- Died: 7 July 1547
- Spouse(s): Elizabeth Tyrwhitt (c. 1505 - before 1510; her death), Alice Dymoke (before c. 1510)
- Children: 14, including William Skipwith (MP died 1586), Henry Skipwith (died 1588)
- Parents: Sir John Skipwith (father); Catherine Fitzwilliam (mother);

= William Skipwith (died 1547) =

English politician

Sir William Skipwith (1487 – 7 July 1547), was an English politician.

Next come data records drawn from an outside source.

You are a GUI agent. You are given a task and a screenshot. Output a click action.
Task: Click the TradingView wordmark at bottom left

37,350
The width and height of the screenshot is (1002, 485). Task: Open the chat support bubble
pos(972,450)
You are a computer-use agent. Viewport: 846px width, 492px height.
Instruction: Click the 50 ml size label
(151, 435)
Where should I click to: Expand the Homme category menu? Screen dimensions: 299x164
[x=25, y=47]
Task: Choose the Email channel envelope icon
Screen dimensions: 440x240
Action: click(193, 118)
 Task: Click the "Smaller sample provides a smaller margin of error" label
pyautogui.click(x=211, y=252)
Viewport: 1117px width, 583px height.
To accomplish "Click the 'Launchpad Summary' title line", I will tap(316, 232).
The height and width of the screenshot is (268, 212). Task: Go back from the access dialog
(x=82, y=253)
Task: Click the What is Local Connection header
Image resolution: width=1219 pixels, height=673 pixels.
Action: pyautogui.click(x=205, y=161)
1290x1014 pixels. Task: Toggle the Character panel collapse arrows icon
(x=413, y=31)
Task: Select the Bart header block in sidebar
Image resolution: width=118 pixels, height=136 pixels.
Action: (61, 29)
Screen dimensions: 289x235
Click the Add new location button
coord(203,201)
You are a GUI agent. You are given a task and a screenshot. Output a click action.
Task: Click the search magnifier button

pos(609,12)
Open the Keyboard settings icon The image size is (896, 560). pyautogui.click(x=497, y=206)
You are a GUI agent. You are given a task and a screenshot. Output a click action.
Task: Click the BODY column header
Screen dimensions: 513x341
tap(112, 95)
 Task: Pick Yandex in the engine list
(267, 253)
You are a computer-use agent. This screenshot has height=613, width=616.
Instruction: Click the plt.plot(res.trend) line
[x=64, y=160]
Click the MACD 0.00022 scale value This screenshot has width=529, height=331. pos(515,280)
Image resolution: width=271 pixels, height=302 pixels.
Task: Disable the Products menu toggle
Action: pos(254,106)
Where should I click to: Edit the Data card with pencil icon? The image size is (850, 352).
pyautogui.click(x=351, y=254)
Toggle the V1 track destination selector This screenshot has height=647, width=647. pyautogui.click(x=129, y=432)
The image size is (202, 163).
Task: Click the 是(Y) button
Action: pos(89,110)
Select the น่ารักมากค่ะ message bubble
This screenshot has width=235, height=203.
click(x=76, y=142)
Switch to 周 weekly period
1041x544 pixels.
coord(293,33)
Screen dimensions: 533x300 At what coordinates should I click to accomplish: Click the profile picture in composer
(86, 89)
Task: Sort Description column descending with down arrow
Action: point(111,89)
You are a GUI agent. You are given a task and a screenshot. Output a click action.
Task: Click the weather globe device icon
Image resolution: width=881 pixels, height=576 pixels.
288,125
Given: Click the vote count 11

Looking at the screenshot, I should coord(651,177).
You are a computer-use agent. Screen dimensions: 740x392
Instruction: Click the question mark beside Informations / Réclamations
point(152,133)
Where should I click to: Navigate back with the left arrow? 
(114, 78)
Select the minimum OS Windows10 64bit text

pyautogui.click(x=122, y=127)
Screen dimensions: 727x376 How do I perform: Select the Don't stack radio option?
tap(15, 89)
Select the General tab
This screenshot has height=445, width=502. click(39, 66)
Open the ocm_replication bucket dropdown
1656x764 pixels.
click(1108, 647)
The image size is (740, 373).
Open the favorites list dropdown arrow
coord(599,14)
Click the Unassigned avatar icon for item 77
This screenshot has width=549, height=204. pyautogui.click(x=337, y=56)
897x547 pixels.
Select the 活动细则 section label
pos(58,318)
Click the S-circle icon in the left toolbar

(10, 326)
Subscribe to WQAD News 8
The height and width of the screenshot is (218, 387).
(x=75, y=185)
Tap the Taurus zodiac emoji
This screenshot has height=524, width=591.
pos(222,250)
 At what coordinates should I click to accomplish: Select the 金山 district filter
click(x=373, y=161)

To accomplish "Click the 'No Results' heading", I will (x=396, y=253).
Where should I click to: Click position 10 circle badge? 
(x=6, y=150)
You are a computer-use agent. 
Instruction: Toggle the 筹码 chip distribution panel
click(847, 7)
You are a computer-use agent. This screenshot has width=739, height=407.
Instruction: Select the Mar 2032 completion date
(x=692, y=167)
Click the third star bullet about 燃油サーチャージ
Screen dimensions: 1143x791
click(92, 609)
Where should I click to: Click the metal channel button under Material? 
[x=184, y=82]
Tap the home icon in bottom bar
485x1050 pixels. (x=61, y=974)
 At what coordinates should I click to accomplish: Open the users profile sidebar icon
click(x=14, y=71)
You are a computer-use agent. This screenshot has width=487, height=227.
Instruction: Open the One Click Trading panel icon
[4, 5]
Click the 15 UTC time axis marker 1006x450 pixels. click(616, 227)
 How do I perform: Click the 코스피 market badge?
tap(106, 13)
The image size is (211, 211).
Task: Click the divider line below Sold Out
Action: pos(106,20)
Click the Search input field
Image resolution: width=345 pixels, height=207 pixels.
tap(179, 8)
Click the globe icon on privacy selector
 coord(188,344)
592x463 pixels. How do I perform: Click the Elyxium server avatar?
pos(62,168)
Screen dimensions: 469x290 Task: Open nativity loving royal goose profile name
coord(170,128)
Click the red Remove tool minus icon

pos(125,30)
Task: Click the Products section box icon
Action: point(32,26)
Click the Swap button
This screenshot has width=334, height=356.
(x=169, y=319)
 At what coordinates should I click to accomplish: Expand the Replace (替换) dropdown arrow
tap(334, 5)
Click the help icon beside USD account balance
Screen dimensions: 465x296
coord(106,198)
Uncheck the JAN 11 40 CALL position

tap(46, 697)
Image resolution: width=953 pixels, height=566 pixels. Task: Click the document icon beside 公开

He was the eldest son of Sir John Skipwith (born 1441) of South Ormsby, and his wife Catherine (born 1450). He succeeded his father in 1518 and was knighted in 1533 or 1534. Through his mother Catherine, he was a first cousin of William FitzWilliam, 1st Earl of Southampton. William de Skipwith, Lord Chief Justice of Ireland in the fourteenth century, was his ancestor.

He was a justice of the peace (JP) for Lindsey from 1520 to his death and appointed High sheriff of Lincolnshire for 1526–1527. He was a member (MP) of the Parliament of England for Lincolnshire in 1529 and 1539.

He married twice:
- firstly Elizabeth, the daughter of Sir William Tyrwhitt of Kettleby, Lincolnshire with whom he had a son; and
- secondly Alice, the daughter and coheiress of Sir Lionel Dymoke of Mareham-on-thy-Hill, Lincolnshire, with whom he had a further four sons, including Henry Skipwith (died 1588), and seven daughters, including Margaret Skipwith, who is thought to have been a mistress of Henry VIII.

He also had two illegitimate children, a son and a daughter, by a certain Agnes.

He was succeeded by his son and heir Sir William.